╔══
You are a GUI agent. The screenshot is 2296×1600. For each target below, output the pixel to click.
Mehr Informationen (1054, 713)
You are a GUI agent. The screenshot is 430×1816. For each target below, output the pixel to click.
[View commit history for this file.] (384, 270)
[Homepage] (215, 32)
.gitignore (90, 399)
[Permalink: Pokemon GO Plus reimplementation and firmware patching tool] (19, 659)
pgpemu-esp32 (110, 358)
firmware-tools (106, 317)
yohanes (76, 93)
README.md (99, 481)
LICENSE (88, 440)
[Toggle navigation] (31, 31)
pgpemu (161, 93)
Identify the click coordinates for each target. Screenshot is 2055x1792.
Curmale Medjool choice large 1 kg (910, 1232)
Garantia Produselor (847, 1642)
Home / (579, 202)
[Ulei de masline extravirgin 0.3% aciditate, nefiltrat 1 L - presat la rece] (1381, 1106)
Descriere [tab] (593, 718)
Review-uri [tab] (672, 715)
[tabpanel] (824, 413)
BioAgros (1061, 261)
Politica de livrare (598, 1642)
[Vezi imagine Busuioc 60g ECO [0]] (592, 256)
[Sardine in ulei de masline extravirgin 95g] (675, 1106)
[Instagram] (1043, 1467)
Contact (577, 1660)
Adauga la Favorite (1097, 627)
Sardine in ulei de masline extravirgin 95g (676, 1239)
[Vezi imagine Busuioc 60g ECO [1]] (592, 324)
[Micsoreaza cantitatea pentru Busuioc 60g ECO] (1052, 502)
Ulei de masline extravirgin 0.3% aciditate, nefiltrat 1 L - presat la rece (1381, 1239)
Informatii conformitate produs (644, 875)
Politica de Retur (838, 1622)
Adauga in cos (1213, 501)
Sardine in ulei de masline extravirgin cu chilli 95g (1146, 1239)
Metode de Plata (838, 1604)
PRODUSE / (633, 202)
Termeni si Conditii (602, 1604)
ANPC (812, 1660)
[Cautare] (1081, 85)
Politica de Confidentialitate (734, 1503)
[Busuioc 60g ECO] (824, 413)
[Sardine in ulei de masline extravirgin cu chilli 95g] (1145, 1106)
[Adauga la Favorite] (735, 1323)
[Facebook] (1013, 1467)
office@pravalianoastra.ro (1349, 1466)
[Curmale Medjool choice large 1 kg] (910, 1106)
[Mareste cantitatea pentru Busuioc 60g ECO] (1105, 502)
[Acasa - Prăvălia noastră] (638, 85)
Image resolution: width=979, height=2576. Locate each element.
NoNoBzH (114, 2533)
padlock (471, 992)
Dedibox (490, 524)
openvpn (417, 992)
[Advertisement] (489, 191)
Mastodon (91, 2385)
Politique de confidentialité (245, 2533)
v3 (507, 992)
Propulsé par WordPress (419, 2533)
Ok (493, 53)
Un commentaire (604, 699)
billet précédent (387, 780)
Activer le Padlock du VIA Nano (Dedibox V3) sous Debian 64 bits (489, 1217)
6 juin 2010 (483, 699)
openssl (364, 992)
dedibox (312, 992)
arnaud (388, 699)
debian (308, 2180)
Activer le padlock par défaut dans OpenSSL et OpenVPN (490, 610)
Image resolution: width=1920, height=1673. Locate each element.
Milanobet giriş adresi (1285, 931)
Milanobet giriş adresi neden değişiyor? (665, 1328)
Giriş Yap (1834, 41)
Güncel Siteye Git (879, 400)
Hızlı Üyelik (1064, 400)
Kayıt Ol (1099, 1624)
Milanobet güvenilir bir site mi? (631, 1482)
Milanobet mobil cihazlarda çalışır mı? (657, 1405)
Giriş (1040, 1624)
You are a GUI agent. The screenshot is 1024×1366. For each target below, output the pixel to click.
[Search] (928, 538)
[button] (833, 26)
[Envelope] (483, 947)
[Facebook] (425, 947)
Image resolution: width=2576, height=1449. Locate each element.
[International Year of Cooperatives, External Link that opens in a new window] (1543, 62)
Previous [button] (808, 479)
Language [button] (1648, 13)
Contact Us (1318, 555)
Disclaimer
╚══
*ACTIVITY:*
Given the records above, restate word for word only the lines starting at the one with "[View commit history" and ending at the one with "[Curmale Medjool choice".

*WRITTEN SOLUTION:*
[View commit history for this file.] (384, 270)
[Homepage] (215, 32)
.gitignore (90, 399)
[Permalink: Pokemon GO Plus reimplementation and firmware patching tool] (19, 659)
pgpemu-esp32 (110, 358)
firmware-tools (106, 317)
yohanes (76, 93)
README.md (99, 481)
LICENSE (88, 440)
[Toggle navigation] (31, 31)
pgpemu (161, 93)
Identify the click coordinates for each target. Screenshot is 2055x1792.
Curmale Medjool choice large 1 kg (910, 1232)
Garantia Produselor (847, 1642)
Home / (579, 202)
[Ulei de masline extravirgin 0.3% aciditate, nefiltrat 1 L - presat la rece] (1381, 1106)
Descriere [tab] (593, 718)
Review-uri [tab] (672, 715)
[tabpanel] (824, 413)
BioAgros (1061, 261)
Politica de livrare (598, 1642)
[Vezi imagine Busuioc 60g ECO [0]] (592, 256)
[Sardine in ulei de masline extravirgin 95g] (675, 1106)
[Instagram] (1043, 1467)
Contact (577, 1660)
Adauga la Favorite (1097, 627)
Sardine in ulei de masline extravirgin 95g (676, 1239)
[Vezi imagine Busuioc 60g ECO [1]] (592, 324)
[Micsoreaza cantitatea pentru Busuioc 60g ECO] (1052, 502)
Ulei de masline extravirgin 0.3% aciditate, nefiltrat 1 L - presat la rece (1381, 1239)
Informatii conformitate produs (644, 875)
Politica de Retur (838, 1622)
Adauga in cos (1213, 501)
Sardine in ulei de masline extravirgin cu chilli 95g (1146, 1239)
Metode de Plata (838, 1604)
PRODUSE / (633, 202)
Termeni si Conditii (602, 1604)
ANPC (812, 1660)
[Cautare] (1081, 85)
Politica de Confidentialitate (734, 1503)
[Busuioc 60g ECO] (824, 413)
[Sardine in ulei de masline extravirgin cu chilli 95g] (1145, 1106)
[Adauga la Favorite] (735, 1323)
[Facebook] (1013, 1467)
office@pravalianoastra.ro (1349, 1466)
[Curmale Medjool choice large 1 kg] (910, 1106)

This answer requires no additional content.